The breed derives its name from the place that served as its cradle. Le Perche is an old province about 53 by 66 miles located some 50 miles southwest of Paris. It bordered Normandy on the northeast and the Beauce country, known as the granary of France, on the east. It is a gently rolling, well-watered and fertile place with a benign climate, pre-eminently suited to the raising of livestock. It was, thus, ideally situated to capitalize on trade opportunities as they arose following the middle ages and well into the modern era.

From the earliest known times the people of Le Perche have been producers of horses, not often buyers, always free sellers to the adjacent areas and, ultimately, the world. In the matter of breeding horses they were a world unto themselves.

This is how Alvin Sanders, author of A History of the Percheron Horse (©1917) describes the race of men who developed this race of horse: “Their horses are a part of their inheritance, particularly prized and accustomed to the affectionate attention of the entire household. Their docility, growing out of their intimate human relationship, is therefore an inborn trait”.

Traditionally it has been a race with a preponderance of greys. Old paintings and crude drawings from the middle ages affirm this. The French Knight is almost always portrayed on a grey or white charger. Their mounts are depicted as horses with considerable substance for that time, but without coarseness.

When the day of the war horse (thanks to gun powder) was over, this color and that substance with style, was made to order to provide France with horses to pull heavy stage coaches.What was needed was a horse that could trot from 7 to 10 miles per hour and the endurance to do it day in and day out. The light colored greys and whites were preferred because of their visibility at night. With three turnpikes from Paris to the coastal ports of Normandy running through Le Perche, the French did not have to look very far to find the right kind to pull the heavy mail and passenger coaches for the kings of France. They were called Diligence horses, as the stage coaches were called diligences. They were more than a heavy coach horse with extravagant style, they were more like drafters. So let’s just use the French word and call them Diligence Horses.

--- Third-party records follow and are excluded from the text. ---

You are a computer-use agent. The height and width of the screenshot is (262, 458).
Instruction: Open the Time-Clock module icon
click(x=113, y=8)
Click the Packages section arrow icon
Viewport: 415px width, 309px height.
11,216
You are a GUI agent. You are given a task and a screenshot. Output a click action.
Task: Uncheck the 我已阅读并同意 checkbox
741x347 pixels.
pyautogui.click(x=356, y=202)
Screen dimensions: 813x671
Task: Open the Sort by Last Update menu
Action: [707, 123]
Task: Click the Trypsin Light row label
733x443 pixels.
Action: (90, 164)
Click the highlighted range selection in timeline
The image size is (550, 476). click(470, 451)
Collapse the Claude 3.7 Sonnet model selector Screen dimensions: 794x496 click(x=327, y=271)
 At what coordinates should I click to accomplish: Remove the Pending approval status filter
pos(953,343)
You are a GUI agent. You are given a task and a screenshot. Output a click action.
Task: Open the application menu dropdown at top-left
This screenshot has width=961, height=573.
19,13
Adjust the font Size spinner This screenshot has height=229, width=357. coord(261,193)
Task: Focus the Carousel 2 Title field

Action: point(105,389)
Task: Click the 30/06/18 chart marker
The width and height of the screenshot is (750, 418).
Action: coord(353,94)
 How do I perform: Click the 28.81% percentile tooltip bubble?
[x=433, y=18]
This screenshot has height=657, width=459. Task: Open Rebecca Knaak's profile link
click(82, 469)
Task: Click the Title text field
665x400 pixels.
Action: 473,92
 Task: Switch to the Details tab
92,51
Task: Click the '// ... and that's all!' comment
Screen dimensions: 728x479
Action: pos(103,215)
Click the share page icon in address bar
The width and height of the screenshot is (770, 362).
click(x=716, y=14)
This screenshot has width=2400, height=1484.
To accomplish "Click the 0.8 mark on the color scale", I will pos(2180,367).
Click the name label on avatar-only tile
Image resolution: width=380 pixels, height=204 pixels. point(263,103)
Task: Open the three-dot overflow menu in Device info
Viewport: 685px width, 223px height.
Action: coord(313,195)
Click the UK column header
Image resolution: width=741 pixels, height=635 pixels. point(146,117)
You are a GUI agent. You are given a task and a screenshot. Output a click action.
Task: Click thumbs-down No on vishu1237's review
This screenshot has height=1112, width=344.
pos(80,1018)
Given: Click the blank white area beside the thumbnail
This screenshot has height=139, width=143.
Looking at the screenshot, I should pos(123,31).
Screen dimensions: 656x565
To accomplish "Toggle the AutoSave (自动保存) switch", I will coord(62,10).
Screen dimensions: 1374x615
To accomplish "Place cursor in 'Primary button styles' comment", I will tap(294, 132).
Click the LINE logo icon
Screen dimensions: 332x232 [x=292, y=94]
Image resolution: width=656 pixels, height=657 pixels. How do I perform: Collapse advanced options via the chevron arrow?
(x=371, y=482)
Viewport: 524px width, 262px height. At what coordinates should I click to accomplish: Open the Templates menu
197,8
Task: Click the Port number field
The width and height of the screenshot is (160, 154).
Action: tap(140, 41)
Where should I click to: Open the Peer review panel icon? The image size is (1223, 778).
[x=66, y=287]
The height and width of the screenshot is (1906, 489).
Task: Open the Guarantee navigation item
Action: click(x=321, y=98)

When rail replaced the diligences, other roles called on this equine race. Cities were growing rapidly and omnibuses were the public transport of the day. Thousands of omnibus horses were called for in Paris and other French cities. The job called for a little heavier horse, the breeders of the Le Perche altered their local breed enough to do the job. At the same time horses (faster and stronger) were replacing oxen in agriculture. The nearby Beauce, the granary of France, needed a bigger horse for agriculture. As trade and commerce grew, so did the need for horses of heavy draft to move large loads from docks and railheads. They needed an even larger horse than did the farmer. Again, the breeders of Le Perche complied.

From the war horse (heavy saddler) to diligence horse (heavy coacher or light draft) to the true horse of heavy draft, the breeders of Le Perche sculpted away on their beloved indigenous breed for hundreds of years, altering the animal to meet the demands of the times and to entice the buyer.